(Recorded data)
↓↓↓

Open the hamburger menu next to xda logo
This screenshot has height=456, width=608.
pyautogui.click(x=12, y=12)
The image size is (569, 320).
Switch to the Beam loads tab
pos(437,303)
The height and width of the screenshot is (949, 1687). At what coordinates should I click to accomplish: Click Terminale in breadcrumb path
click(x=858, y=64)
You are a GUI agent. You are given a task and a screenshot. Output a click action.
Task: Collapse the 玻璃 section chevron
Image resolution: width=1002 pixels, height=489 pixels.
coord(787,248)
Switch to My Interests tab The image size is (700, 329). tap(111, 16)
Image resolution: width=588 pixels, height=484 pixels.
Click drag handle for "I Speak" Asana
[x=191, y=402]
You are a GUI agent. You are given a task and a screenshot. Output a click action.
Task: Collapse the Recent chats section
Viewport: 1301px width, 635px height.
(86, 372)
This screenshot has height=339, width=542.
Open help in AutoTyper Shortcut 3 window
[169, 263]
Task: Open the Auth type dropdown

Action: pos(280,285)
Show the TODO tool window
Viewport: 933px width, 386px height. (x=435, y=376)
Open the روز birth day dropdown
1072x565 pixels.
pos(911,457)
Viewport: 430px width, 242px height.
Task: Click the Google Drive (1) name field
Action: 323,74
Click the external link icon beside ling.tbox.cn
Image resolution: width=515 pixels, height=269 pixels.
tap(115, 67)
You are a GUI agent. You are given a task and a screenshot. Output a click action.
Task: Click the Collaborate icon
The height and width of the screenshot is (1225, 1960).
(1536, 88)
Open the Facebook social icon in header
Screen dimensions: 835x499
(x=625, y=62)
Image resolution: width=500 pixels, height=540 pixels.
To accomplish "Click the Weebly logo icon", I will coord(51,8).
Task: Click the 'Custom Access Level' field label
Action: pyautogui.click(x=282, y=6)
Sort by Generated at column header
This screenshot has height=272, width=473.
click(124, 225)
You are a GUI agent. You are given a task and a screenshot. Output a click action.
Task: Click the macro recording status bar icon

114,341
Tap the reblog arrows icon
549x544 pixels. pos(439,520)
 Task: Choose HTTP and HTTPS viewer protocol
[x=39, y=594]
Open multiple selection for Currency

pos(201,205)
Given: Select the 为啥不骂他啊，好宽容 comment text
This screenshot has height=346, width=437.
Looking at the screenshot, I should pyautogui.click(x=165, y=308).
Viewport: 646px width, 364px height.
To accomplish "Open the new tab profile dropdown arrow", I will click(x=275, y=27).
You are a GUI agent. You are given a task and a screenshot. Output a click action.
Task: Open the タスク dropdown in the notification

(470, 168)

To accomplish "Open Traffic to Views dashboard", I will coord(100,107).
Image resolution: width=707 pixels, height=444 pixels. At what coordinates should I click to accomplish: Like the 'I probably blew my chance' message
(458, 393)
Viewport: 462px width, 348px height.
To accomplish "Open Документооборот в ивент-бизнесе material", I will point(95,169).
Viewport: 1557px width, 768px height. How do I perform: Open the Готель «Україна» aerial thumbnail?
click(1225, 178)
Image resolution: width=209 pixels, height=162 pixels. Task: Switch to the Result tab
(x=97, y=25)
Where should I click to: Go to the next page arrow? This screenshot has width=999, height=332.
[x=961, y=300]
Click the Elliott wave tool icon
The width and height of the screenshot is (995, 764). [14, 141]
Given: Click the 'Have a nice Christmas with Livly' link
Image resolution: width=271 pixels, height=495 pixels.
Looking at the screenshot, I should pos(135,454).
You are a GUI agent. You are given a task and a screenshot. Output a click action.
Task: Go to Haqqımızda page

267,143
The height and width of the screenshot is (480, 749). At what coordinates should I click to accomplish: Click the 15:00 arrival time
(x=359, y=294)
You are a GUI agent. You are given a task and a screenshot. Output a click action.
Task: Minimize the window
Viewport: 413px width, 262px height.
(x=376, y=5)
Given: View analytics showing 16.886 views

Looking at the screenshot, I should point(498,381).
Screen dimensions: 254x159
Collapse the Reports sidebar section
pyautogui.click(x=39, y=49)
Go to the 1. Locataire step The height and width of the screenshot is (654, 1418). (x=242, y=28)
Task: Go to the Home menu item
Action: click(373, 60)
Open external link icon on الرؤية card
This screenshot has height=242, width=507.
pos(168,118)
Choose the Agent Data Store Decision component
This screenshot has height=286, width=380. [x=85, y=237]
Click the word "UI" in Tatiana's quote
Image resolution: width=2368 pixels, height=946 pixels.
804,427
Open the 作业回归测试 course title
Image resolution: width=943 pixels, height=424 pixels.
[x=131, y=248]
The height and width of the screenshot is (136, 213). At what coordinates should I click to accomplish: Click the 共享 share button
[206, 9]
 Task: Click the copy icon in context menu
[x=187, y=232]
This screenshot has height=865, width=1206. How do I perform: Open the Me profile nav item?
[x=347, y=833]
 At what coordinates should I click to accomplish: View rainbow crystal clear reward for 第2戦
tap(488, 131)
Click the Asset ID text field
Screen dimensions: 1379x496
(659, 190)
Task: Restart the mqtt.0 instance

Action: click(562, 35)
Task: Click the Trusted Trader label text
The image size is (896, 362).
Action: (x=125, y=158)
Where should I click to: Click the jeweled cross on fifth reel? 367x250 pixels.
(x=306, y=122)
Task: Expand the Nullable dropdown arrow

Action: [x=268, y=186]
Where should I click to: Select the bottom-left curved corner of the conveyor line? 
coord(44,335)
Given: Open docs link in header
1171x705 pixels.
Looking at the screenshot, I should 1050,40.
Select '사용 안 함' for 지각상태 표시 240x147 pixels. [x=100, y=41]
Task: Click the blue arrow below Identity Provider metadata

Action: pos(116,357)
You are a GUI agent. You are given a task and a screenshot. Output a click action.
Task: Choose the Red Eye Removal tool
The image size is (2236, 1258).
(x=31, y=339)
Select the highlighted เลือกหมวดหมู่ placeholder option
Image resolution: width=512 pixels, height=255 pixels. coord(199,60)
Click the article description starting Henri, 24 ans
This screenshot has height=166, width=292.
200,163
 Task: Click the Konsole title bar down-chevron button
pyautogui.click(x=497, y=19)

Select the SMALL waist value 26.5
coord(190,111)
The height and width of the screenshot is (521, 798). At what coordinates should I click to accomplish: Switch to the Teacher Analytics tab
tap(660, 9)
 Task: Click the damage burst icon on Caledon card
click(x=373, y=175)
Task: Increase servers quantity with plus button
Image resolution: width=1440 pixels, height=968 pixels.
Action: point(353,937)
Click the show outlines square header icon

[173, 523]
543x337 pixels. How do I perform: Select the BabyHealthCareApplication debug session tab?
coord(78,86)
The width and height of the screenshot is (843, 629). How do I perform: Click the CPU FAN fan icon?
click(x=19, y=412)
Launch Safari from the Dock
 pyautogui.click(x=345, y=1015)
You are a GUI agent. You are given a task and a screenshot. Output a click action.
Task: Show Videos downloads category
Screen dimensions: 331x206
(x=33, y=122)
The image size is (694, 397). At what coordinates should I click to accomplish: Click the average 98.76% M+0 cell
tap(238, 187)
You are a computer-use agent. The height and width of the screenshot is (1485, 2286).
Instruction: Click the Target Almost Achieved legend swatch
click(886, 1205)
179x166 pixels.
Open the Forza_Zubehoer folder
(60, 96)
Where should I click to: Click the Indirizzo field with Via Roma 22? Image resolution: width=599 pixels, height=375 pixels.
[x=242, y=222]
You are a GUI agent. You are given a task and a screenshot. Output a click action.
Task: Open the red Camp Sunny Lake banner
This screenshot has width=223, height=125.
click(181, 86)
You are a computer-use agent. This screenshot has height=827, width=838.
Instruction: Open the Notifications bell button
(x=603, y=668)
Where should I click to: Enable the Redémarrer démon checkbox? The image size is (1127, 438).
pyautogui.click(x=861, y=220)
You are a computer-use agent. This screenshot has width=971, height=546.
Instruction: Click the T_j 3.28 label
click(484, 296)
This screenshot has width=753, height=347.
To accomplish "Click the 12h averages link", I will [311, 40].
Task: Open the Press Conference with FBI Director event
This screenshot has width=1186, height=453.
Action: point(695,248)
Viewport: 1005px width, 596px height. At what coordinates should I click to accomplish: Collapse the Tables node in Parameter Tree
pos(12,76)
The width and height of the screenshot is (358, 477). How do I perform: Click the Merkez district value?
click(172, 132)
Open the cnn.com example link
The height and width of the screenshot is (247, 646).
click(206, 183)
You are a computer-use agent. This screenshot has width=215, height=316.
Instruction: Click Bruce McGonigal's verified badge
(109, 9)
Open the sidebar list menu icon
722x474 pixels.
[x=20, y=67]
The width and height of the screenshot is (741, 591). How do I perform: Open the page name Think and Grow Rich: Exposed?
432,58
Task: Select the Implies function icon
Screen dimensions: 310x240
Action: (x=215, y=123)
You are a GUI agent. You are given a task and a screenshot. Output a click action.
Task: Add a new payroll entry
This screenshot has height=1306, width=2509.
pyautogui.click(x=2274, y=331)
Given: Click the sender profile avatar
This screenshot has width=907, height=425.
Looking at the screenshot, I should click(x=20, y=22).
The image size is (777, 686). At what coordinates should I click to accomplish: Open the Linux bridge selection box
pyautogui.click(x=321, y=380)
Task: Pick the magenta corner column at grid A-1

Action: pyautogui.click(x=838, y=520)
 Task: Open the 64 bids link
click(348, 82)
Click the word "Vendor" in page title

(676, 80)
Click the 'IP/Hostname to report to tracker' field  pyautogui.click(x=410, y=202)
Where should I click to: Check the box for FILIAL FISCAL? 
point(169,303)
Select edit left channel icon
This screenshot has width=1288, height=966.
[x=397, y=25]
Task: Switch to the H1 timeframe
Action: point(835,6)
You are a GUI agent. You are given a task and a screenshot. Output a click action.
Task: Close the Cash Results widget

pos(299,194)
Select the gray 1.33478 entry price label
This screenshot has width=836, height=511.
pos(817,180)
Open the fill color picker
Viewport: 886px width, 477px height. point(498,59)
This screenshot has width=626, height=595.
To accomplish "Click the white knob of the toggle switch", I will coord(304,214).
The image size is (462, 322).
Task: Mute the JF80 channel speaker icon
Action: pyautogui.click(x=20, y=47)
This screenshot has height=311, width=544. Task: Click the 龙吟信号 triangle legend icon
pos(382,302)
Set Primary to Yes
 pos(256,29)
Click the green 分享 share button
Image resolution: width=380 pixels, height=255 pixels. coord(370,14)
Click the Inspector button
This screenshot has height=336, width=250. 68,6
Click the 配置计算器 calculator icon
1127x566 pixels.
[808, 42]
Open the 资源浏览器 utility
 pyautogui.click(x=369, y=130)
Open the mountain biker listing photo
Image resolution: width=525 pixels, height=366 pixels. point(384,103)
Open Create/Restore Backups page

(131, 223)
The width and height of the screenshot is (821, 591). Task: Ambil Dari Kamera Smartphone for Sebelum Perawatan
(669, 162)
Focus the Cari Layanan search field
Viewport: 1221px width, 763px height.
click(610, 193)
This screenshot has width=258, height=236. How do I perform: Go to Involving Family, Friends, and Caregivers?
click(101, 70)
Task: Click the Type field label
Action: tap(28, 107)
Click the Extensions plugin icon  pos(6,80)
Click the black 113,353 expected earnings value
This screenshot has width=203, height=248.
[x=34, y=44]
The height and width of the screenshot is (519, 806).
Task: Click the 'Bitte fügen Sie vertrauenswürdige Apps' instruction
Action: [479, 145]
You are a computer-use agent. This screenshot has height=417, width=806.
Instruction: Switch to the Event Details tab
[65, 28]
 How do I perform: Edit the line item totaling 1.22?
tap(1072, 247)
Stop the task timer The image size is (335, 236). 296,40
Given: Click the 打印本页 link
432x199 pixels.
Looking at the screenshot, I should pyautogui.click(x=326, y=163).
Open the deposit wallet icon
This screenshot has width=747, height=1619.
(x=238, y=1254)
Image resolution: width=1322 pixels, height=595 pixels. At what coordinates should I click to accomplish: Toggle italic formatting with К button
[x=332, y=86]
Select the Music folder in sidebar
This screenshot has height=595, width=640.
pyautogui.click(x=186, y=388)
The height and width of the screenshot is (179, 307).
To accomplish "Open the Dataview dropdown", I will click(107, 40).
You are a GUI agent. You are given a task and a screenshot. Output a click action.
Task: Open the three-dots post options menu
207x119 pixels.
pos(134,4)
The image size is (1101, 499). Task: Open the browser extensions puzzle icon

↑↑↑

• **Exercise task**
Present the lines from the one containing "Where should I click to: Enable" up to and including the one containing "will [311, 40]." as a Markdown table with the columns Row and Line, one line per row and blank lines left out.

• **Answer**
| Row | Line |
|---|---|
| 1 | Where should I click to: Enable the Redémarrer démon checkbox? The image size is (1127, 438). |
| 2 | pyautogui.click(x=861, y=220) |
| 3 | You are a computer-use agent. This screenshot has width=971, height=546. |
| 4 | Instruction: Click the T_j 3.28 label |
| 5 | click(484, 296) |
| 6 | This screenshot has width=753, height=347. |
| 7 | To accomplish "Click the 12h averages link", I will [311, 40]. |